Good oral hygiene is important for your baby from the start. Before your infant even gets his fist teeth, you can use a piece of gauze wrapped around your index finger to gently clean your baby’s gums after feedings. This will ready your baby for when the first teeth emerge, usually around 6 months of age (but this varies greatly from child to child), and prepare her for the transition to a soft baby tooth brush.

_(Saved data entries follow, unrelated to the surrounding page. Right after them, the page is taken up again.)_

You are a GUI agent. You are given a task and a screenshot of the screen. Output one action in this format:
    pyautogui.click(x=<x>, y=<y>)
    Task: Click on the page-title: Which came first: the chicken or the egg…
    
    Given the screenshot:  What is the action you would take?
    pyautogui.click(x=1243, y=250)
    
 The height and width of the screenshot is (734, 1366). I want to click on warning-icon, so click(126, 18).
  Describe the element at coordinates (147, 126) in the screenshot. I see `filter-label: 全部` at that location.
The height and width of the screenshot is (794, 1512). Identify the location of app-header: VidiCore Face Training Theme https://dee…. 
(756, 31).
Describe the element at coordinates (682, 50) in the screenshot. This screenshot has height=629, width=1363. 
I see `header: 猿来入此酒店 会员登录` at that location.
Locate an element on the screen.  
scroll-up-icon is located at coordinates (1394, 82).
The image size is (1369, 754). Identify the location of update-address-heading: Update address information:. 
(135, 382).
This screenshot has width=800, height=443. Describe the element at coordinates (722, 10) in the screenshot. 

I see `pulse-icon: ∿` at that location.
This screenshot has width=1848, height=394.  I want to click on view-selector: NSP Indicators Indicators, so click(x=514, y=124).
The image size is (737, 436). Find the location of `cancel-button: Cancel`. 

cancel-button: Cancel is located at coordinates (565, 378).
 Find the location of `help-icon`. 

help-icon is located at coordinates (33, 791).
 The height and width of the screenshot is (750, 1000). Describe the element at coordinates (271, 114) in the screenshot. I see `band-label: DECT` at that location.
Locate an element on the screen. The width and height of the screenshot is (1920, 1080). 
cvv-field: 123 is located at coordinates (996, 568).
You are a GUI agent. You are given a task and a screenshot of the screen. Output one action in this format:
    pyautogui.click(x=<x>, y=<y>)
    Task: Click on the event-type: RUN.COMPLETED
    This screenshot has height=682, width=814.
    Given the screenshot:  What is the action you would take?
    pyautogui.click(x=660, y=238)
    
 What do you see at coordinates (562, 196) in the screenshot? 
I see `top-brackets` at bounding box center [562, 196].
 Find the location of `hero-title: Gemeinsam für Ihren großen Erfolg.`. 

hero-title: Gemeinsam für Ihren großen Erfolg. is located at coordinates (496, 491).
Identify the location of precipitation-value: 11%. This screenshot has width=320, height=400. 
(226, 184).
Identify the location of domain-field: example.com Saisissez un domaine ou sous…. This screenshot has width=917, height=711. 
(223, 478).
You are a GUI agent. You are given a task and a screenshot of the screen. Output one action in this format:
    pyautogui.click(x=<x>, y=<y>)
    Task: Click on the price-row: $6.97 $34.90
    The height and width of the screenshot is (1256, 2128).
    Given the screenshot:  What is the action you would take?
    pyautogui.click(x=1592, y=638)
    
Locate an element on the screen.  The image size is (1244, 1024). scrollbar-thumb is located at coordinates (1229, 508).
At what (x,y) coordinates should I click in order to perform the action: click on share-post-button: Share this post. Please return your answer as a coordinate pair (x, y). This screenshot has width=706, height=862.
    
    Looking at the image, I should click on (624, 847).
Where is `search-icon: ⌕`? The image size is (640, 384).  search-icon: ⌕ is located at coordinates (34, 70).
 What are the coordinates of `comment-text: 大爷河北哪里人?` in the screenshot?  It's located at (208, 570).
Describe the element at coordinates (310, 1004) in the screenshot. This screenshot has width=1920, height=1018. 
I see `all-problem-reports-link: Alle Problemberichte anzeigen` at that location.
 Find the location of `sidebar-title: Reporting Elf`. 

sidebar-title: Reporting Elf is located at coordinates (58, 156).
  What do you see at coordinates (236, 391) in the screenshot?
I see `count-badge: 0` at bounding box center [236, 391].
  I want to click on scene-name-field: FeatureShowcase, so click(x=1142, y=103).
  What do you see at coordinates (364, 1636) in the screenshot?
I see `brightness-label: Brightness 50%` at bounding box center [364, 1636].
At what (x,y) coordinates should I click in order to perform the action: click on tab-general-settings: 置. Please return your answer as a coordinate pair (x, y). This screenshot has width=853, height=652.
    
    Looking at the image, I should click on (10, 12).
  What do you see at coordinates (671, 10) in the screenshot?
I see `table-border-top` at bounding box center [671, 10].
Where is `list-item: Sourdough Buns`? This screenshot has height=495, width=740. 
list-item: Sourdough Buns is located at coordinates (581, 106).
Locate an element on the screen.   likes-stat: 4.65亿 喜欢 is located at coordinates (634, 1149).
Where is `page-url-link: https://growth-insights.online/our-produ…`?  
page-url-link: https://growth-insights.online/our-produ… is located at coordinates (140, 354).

Proper Tooth Brushing for Kids
Did you know that children don’t have the dexterity to brush and/or floss their teeth well until about 7-9 years of age? Before this age parents should assist their children with tooth brushing and flossing at least once daily and let their children brush and floss alone or with help at least one other time per day, according to pediatric dentist Dr. David M. Stewart of Little People’s Dental in Utah. Many studies cite that children should brush with a fluoride toothpaste twice a day to prevent tooth decay. Flossing teeth at least once per day helps decrease the risk of periodontal disease and tooth decay that happens between teeth. For children under six it is recommended that a parent dispense the tooth paste onto the toothbrush, using only a rice grain amount. As children get older they can use a pea sized amount.
Toddler Tooth Brushing
Toddlers thrive on routine and predictability, so make nightly tooth brushing a regular part of their bedtime routine. Give them some control by allowing them to go to the store with you and choose their own tooth brush. There are many fun choices with Disney or Sesame Street characters which may make tooth brushing more appealing to a child. Because choices are key at this age, you can keep a special basket or cup for each of your children with perhaps 2 or 3 different toothbrushes & tubes of tooth paste and allow them to make their choice each night. If your child insists on being in control, let them brush a bit and then work on turn taking skills by saying “First it’s Max’s turn, now it’s Mommy’s turn”. This is another time of day when songs and games come in handy. Let your child look into the mirror while you brush and you can work on counting the teeth or make up a song to a familiar tune, such as “Wheels on the Bus”, except sing “The brush on your teeth goes round and round, round and round, round and round, the brush in your teeth goes round and round all through your mouth!”
Seeing the Dentist
According to the American Academy of Pediatrics, children should have their first dental check-up within 6 months of their first tooth erupting or around the age of one. Early visits to the dentist make dental check-ups a routine and make children less fearful of visiting the dentist as they get older. It is recommended that young children see a pediatric dentist that has at least two additional years of training beyond dental school (according to Web MD). Pediatric dentists, unlike regular dentists who see adults, have additional training on the management and treatment of a child’s developing teeth, children’s physical growth and development, child behavior and the special needs of children’s dentistry.